_Okunacak metin_
*****

Husiler Taiz’deki sivilleri hedef alıyor: Arap Koalisyonu Marib ve Hacca’da Husilere ait 19 hedefe operasyon düzenledihttps://turkish.aawsat.com/home/article/3497946/husiler-taiz%E2%80%99deki-sivilleri-hedef-al%C4%B1yor-arap-koalisyonu-marib-ve-hacca%E2%80%99da
Husiler Taiz’deki sivilleri hedef alıyor: Arap Koalisyonu Marib ve Hacca’da Husilere ait 19 hedefe operasyon düzenledi
Sana yakınlarında yerinden edilenlerin kaldığı bir kampta çamaşır asan kadın (EPA)
Aden / Şarku’l Avsat
TT
TT
Husiler Taiz’deki sivilleri hedef alıyor: Arap Koalisyonu Marib ve Hacca’da Husilere ait 19 hedefe operasyon düzenledi
Sana yakınlarında yerinden edilenlerin kaldığı bir kampta çamaşır asan kadın (EPA)
Yemen’in Taiz, Hacca ve Marib kentlerindeki cephelerde Husi milisleri ile Yemen'deki meşru hükümeti destekleyen Arap Koalisyonu arasındaki silahlı çatışmaların artmasıyla birlikte Husi milisleri Taiz kentindeki sivil yerleşim alanları iki gün art arda mermilerle hedef aldı.
Yemen ordusu askeri medyası, çatışmalarda Husi milisleri tarafında askeri ekipman ve can kayıplarının olduğunu doğruladı. Yemen'deki meşru hükümeti destekleyen Arap Koalisyonu son 24 saat içinde Marib ve Hacca’daki milislere karşı 19 operasyon düzenlediğini duyurdu. Suudi Arabistan resmi haber ajansı SPA’nın Twitter hesabından paylaştığı bilgiye göre, söz konusu operasyonlarda 13 askeri araç imha edildi ve milisler ağır can kayıpları verdi.

*****

_Veri alıntıları_
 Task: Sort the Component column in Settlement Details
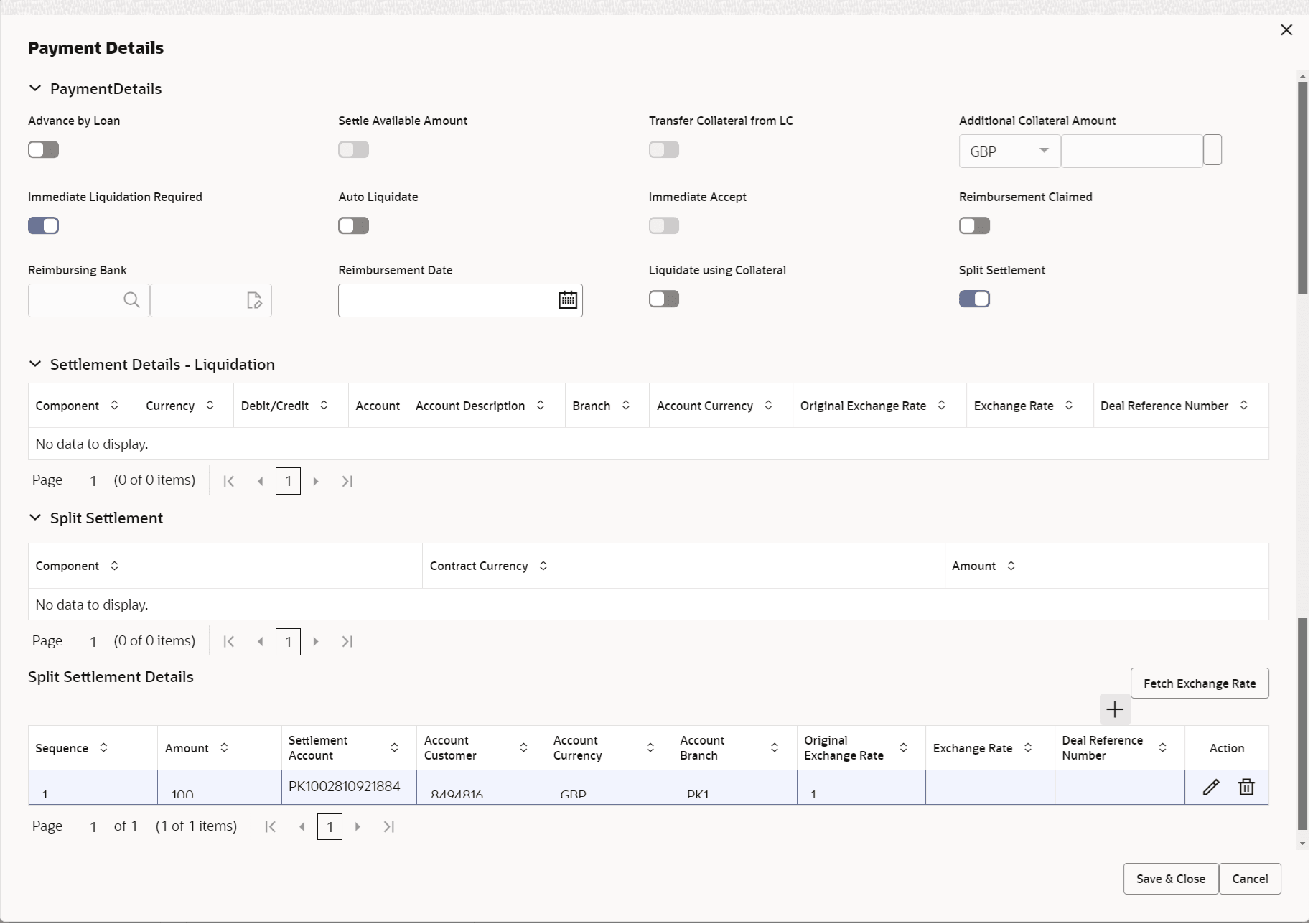pyautogui.click(x=114, y=406)
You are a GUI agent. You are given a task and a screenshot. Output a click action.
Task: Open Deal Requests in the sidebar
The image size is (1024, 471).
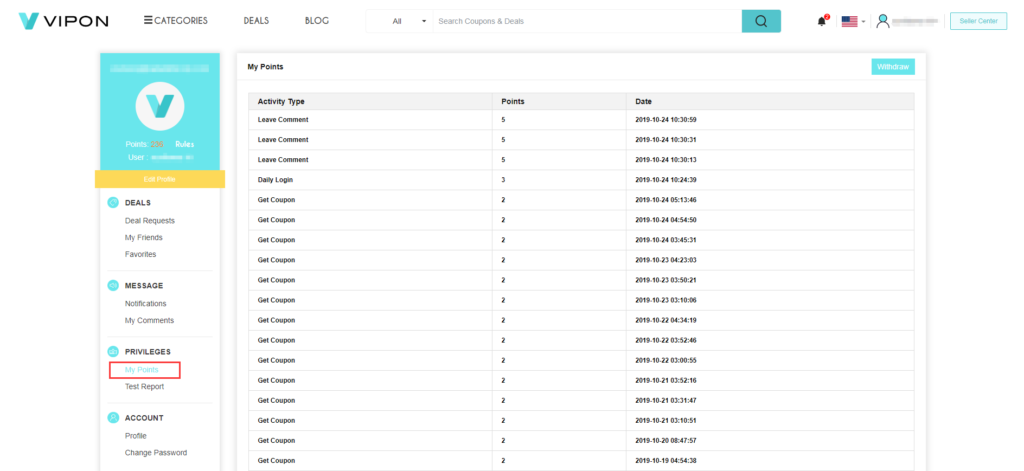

*****

_Görev 1_
Okunacak metne göre şu soruları yanıtlayın:
(a) Husi milisleri Taiz'deki sivil yerleşim alanlarını kaç gün art arda hedef aldı?
(b) Arap Koalisyonu son 24 saat içinde Marib ve Hacca'daki milislere karşı kaç operasyon düzenlediğini duyurdu?
(c) Bu operasyonlarda kaç askeri araç imha edildi?
_Görev 2_
Okunacak metinde "Yemen’in Taiz, Hacca" ifadesinden başlayıp "mermilerle hedef aldı." ifadesi de dahil olmak üzere bu kısmı aynen kopyalayın.

_Doğru yanıt 1_
(a) İki gün.
(b) 19 operasyon.
(c) 13 askeri araç.

_Doğru yanıt 2_
Yemen’in Taiz, Hacca ve Marib kentlerindeki cephelerde Husi milisleri ile Yemen'deki meşru hükümeti destekleyen Arap Koalisyonu arasındaki silahlı çatışmaların artmasıyla birlikte Husi milisleri Taiz kentindeki sivil yerleşim alanları iki gün art arda mermilerle hedef aldı.